Kamerlid Kostić (PvdD):
De minister zegt geen reden te hebben om een fokbeperking in te zetten, terwijl de minister geen enkele controle heeft over de mest- en de stikstof- slash natuurcrisis. Er is dus reden om dit te doen. Dan is mijn concrete vraag als volgt. We weten allemaal dat er straks allemaal dieren vroegtijdig naar de slacht gaan als er niet wordt ingegrepen en er geen fokbeperkingen worden ingesteld. Is de minister bij dezen bereid om die verantwoordelijkheid te nemen? Dat is namelijk hoe het gaat eindigen. Als er geen fokbeperkingen worden ingesteld is het de schuld van deze minister dat er straks dieren vroegtijdig naar de slacht gaan.
Minister Wiersma:
Nogmaals, ik ben niet bereid om een fokbeperking in te stellen. Er ligt op dit moment ook een mestpakket dat ik aan uw Kamer heb aangeboden. Daarnaast zijn we volop in gesprek, ook in de EU, onder andere over RENURE, maar ook over een aantal andere zaken die in het regeerprogramma benoemd staan en waarmee we de ontstane mestsituatie gaan aanpakken. Voor deze maatregel zie ik op dit moment alleen geen onderbouwing. Ik ga daar dus niet mee instemmen.
De voorzitter:
Tot slot, kort.
Kamerlid Kostić (PvdD):
Ik kan alleen maar concluderen dat als er straks dieren vroegtijdig naar de slacht gaan, dat geheel aan deze minister heeft gelegen.
De voorzitter:
Vervolgt u uw betoog.
Minister Wiersma:
Mevrouw Vedder van het CDA had nog een vraag over de middelen. Inderdaad, over de middelen die voor vanaf 2026 op de begroting staan, gaan we nog volop met elkaar in gesprek. We zijn nu aan de slag met hoe die worden ingevuld. Voor wat betreft de begroting van 2025: dat staat in de begroting van 2025. Van de 40 miljoen aan aanvullende maatregelen die er voor 2025 in de financiële paragraaf bij komen, is het mestpakket, van 15 miljoen, een onderdeel. Daarover heb ik een uitgebreide brief naar de Kamer gestuurd. Over het overige ga ik graag met u in debat bij de begrotingsbehandelingen, die ook op korte termijn zullen plaatsvinden. In de 15 miljoen van de mestaanpak zit het voerspoor, de subsidieregeling voor mestverwerking, het versnellen van de vergunningverlening, export en de implementatie van RENURE.

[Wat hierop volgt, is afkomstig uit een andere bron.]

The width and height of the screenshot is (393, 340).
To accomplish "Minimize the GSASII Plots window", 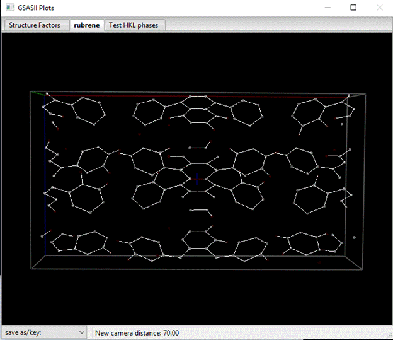I will [x=326, y=8].
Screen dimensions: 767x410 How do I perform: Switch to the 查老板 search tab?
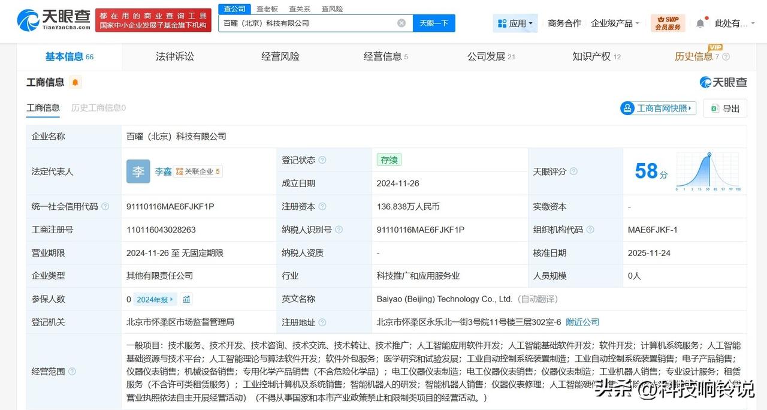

Voorzitter. Ik ben aangekomen bij de moties. Ik begin met de motie van de heer Van Campen, die medeondertekend is door de heer Grinwis.
De voorzitter:
Dat is de motie op stuk nr. 305.
Minister Wiersma:
Ja, de motie op stuk nr. 305. Die gaat erover of de regering bij de uitwerking van de stikstofplannen ook stil wil staan bij het huidige vergunningverleningstelsel en daarbij onafhankelijk advies wil vragen over de verschillende varianten, bijvoorbeeld aan ABDTOPConsult. "Overwegende dat" ... O, dat is de overweging van de motie. Die ga ik niet voorlezen. Ik geef deze motie oordeel Kamer, want het lijkt me relevant om alle scenario's te laten onderzoeken. Daar zijn we op dit moment ook mee bezig. Deze motie krijgt dus oordeel Kamer.
De voorzitter:
De motie op stuk nr. 305: oordeel Kamer.
Minister Wiersma:
Dan gaan we naar de motie op stuk nr. 308 van de heer Grinwis. Ik moet even kijken hoe het opgeschreven is. Het verzoek is om bij de verdere invulling van het 5 miljardpakket te onderbouwen wat het doelbereik is voor de gestelde doelen. Ook deze motie krijgt oordeel Kamer, want het is uiteraard aan ons om te onderbouwen waar geld aan besteed wordt. Het lijkt mij ook met de gegeven middelen van groot belang dat iedere euro wordt ingezet op doelbereik. Dus oordeel Kamer voor deze motie.
De voorzitter:
De motie op stuk nr. 308: oordeel Kamer.
Minister Wiersma:
De motie op stuk nr. 309 is ook van de heer Grinwis en verzoekt de regering in de stikstofbrief het emissiebeleid langs een aantal moties in te vullen, met name — ik kijk even naar de motie — langs de lijn van een emissiehandelssysteem. Deze motie geef ik oordeel Kamer, wel met de kanttekening dat ik wil voorkomen dat we straks tot een stapeling van rechten in de sector komen. Volgens mij is de opdracht die ik als minister heb ook om te komen tot vereenvoudiging van wet- en regelgeving. Het hoofdlijnenakkoord geeft daarbij aan dat we inzetten op doelsturing op bedrijfsniveau. Uiteindelijk heb ik dus toegezegd om aan het eind van het jaar de inrichting van de contouren van dat stelsel naar jullie toe te sturen. Daarbij kunnen we ook kijken naar de relatie met rechtenstelsels. Met die interpretatie kan ik deze motie oordeel Kamer geven.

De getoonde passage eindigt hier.